What has been the response like?
As I said before, the saddest part is watching parents share more on a space outside India, and not sharing enough on an Indian space. Thus I would say, response has not been as good as we hoped. But, we hope that this changes with time, as we start to do more, that response is greater and things start to change. In order for us to do greater work, we need more people with selfless dedication and tireless commitment to come together. It takes a team.
How do you want to take it forward?
Some destiny has taken us so far. We have gone with the flow. We haven’t become disheartened by the lack of response. It has not stopped us from doing more. We have already taken it forward with the official affiliation to Magic US, and we have a plan. Once we set up the website for all the other disorders, we want to collaborate with the country’s great Paediatric Endocrinologists to develop Resources which are India relevant. We also hope that we can write a book which is India relevant, supported by these doctors. We know that some of these committed stellar doctors are going to help us build something very big for children’s growth disorders in India.

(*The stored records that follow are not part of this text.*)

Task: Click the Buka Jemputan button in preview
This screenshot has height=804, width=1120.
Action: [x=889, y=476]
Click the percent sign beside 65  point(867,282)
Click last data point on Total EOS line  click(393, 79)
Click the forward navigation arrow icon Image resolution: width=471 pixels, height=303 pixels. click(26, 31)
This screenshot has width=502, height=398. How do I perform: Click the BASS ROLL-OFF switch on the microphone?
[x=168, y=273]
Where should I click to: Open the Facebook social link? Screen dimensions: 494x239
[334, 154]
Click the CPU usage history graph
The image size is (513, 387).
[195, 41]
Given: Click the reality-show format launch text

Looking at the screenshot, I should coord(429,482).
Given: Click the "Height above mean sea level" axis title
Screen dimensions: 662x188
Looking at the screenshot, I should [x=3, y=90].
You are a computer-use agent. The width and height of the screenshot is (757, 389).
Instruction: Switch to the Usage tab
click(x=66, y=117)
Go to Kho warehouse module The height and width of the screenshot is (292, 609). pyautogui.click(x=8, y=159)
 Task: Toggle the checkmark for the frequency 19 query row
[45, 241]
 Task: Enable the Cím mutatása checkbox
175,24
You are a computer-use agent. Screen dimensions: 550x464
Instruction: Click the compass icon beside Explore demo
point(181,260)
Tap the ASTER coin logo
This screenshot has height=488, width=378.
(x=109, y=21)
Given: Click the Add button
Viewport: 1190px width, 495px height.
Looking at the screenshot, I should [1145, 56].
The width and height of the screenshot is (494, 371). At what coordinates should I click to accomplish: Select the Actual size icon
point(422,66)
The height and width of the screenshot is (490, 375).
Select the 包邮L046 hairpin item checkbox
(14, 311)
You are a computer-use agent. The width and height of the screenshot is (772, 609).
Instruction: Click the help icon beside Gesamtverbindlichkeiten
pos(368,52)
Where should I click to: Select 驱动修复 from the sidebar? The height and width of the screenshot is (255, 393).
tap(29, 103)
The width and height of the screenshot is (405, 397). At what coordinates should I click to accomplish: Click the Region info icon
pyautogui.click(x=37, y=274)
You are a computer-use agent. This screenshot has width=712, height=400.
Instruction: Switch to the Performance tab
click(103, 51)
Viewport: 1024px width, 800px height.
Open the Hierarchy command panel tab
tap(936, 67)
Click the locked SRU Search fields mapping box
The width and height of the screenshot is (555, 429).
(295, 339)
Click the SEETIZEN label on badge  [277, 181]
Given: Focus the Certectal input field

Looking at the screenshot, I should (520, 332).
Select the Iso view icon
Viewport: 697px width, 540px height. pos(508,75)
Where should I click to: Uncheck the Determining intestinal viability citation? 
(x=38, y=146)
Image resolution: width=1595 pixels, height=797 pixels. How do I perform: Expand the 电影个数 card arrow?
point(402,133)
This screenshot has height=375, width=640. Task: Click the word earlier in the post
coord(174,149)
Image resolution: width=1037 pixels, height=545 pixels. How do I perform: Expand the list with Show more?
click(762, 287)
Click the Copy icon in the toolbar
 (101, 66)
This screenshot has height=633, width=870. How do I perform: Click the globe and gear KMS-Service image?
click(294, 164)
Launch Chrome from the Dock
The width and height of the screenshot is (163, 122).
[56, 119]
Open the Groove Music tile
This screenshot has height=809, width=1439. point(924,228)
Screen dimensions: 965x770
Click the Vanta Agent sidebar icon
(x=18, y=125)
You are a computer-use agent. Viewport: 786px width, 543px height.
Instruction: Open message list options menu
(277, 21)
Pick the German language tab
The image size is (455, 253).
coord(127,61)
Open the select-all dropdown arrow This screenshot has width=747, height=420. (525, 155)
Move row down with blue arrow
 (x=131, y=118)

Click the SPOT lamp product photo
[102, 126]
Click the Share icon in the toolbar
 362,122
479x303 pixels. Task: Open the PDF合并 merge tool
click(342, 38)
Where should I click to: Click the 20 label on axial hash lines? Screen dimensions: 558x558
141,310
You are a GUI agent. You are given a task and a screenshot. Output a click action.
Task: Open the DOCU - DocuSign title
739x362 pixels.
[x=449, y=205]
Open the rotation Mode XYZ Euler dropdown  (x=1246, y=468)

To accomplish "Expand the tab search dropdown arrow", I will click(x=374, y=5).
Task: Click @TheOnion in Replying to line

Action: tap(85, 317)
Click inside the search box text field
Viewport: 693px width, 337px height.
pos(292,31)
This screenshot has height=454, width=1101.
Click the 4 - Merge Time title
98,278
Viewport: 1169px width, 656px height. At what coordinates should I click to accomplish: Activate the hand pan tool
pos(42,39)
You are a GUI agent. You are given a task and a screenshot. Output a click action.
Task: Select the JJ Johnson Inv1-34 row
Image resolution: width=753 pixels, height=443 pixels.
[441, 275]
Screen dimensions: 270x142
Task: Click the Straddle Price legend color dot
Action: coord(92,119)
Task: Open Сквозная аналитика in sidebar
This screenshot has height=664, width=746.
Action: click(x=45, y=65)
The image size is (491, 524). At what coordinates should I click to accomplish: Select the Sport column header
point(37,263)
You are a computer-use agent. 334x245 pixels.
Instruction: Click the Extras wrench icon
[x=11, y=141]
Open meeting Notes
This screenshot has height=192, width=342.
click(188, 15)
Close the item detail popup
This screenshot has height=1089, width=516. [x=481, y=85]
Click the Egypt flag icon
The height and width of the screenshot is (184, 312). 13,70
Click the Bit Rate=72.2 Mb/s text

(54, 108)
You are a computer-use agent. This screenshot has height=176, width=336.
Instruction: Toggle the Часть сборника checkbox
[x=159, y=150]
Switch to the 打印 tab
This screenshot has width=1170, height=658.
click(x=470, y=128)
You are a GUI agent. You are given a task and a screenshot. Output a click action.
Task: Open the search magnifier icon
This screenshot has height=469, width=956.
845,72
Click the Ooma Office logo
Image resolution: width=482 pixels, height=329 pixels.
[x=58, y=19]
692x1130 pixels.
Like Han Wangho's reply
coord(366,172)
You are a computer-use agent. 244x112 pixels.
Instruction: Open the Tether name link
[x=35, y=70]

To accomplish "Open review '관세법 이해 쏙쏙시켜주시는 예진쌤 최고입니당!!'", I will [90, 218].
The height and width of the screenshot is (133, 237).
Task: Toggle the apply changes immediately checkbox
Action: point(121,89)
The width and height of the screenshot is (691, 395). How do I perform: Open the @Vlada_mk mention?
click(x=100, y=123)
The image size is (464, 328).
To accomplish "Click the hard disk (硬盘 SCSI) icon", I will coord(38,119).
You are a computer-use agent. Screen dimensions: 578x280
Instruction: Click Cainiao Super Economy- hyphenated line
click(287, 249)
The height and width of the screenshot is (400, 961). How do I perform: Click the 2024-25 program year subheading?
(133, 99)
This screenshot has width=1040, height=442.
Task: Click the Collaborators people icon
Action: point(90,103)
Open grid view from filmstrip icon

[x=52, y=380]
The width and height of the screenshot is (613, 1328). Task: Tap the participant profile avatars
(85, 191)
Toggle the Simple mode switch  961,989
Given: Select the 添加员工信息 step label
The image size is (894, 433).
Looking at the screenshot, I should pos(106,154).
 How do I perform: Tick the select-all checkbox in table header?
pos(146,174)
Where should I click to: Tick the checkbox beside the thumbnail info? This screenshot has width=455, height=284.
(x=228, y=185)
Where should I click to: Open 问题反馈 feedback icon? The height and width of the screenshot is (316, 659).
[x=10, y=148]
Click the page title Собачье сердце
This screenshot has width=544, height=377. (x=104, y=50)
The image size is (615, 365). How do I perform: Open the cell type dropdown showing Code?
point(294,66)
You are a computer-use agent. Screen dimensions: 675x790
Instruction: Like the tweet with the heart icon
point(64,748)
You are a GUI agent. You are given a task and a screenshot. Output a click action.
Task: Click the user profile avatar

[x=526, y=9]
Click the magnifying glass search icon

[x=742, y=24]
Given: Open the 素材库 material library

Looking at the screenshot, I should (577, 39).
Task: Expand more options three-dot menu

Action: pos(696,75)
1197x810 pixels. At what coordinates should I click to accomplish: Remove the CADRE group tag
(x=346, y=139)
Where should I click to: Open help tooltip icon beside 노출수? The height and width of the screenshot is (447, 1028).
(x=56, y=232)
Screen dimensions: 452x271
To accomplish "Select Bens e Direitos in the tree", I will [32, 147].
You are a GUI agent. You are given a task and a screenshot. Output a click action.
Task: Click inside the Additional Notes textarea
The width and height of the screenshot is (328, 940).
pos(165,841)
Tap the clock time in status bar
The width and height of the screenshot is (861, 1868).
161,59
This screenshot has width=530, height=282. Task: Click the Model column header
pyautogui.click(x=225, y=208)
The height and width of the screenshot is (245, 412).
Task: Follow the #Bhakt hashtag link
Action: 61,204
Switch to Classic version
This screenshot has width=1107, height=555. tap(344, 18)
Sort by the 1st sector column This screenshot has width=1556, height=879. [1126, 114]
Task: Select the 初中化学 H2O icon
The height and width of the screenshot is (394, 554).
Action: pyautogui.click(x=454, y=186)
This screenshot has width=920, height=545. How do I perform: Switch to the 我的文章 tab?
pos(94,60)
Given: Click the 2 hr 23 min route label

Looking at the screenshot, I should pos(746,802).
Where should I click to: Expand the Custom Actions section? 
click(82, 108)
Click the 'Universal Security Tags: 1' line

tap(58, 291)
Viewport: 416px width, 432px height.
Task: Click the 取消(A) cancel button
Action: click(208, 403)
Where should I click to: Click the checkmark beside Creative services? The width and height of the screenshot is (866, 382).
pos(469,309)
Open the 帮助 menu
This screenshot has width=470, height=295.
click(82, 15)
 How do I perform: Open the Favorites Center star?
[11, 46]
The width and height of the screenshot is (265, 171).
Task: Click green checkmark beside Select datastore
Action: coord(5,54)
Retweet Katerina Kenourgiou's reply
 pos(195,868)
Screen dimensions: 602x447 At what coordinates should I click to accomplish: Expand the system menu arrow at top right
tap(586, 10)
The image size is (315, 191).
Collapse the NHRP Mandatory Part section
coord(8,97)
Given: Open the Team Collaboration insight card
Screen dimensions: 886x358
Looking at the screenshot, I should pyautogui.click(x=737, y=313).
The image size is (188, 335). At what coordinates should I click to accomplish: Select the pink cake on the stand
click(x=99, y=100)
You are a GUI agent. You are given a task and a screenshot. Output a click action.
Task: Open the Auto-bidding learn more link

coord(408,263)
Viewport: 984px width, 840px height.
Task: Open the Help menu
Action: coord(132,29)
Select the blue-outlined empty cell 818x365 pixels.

Any message for other parents who have children suffering from CAH?
As a parent, first educate and empower yourself with knowledge. Really that goes beyond anything else. Allow yourself to experience your emotions in the beginning, whatever they are, be it denial, anger or frustration. It is beyond all of this, that acceptance lies. Never ever blame yourself and never get upset by anyone who might blame you. There is no blame on anyone. Allow your child to live as normally as the child next door, but know that your child can have crisis and emergency, and be one step ahead all the time. And know that India now has a support system for you. Please reach out, and we are always there to guide and support you in every way possible!